If the attribute name does not contain spaces and other special characters the simple notation is allowed: attribute-name:="value1[|value2[|…]]". Otherwise the following notation is required: attribute:="attribute-name=[value1[|value2[|…]]]". In this notation the indexes should be used: attribute_1, attribute_2 etc.

If multiple filters are set, only synsets that fulfill all specified conditions are matched.
pos:=yes/no allows POS-dependent/independent search on the basis of POS-tags stated in the ontology (see example 9). By default pos:=yes.
stem:=yes/no allows to take into account/ignore the form of the word. If stem:=yes, then dictionary entries will be treated as word forms and normalized (see example 10). By default, stem:=no.
allow_punct:=yes/no regulates whether punctuation marks are allowed within the synset.

Nested semantics() functions can be used to search for arguments connected by a path that consists of several relation types (see example 8).

Returned Value

Documents matching query.

Examples

Examples 1, 2, 3, 4 are illustrated using fragment of the WordNet dictionary that describes relationship of type hyponym for the concept of "document"; examples 5, 6, 7, 8 are illustrated using fragment of PA Default Semantics dictionary that describes relationships between several aspirin-containing drugs and their manufacturers.
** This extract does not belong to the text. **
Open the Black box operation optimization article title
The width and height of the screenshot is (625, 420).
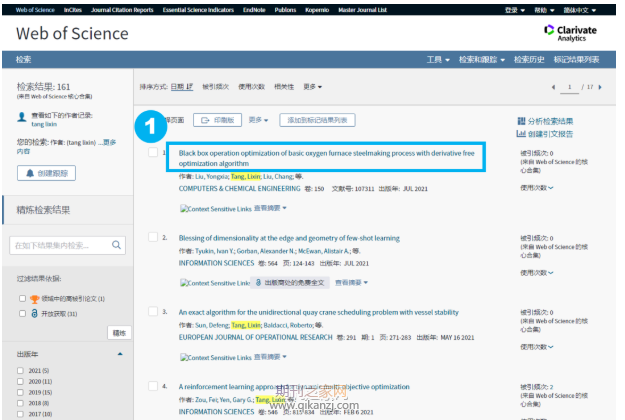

semantics(hyponym, document)
semantics(hyponym, document, max_level:=2)
semantics(hyponym, document, max_level:=2, collect:=last)
semantics(hyponym, document, min_level:=2)
semantics(constitutes, aspirin)
semantics(constitutes, aspirin, min_level:=1)
semantics(constitutes, aspirin, product_type:="human otc drug", min_level:=1)
semantics(produced_by, semantics(constitutes, aspirin, product_type:="human otc drug", min_level:=1), min_level:=1)
semantics(synonym, silent, pos:=no) - regardless of the fact that "silent" is tagged as an adjective in the dictionary, the query will match "still" in both "The night was still" ("still" - adjective) and "There is still no change" ("still" - adverb).
Let’s consider a synonym dictionary entry containing synonyms "cats", "felines" and "fluffy creatures". The query semantics(synonym, "felines", stem:=yes) does not match "cats", because firstly the algorithm normalizes the argument (felines → feline). Then it searches for "feline" in the synonym dictionary, but does not find it. To avoid this behaviour, one can pass the exact form of a word as an argument: semantics(synonym, [felines], stem:=yes). In this case the algorithm finds "felines" in the synonym dictionary and all forms of the words "cat" and "fluffy creatures" in a dataset. When dealing with multiword phrases, plural nouns are not be normalized, so the query semantics(synonym, "fluffy creatures", stem:=yes) finds "fluffy creatures" in the dictionary and then "cats" and "felines" in all forms in a dataset.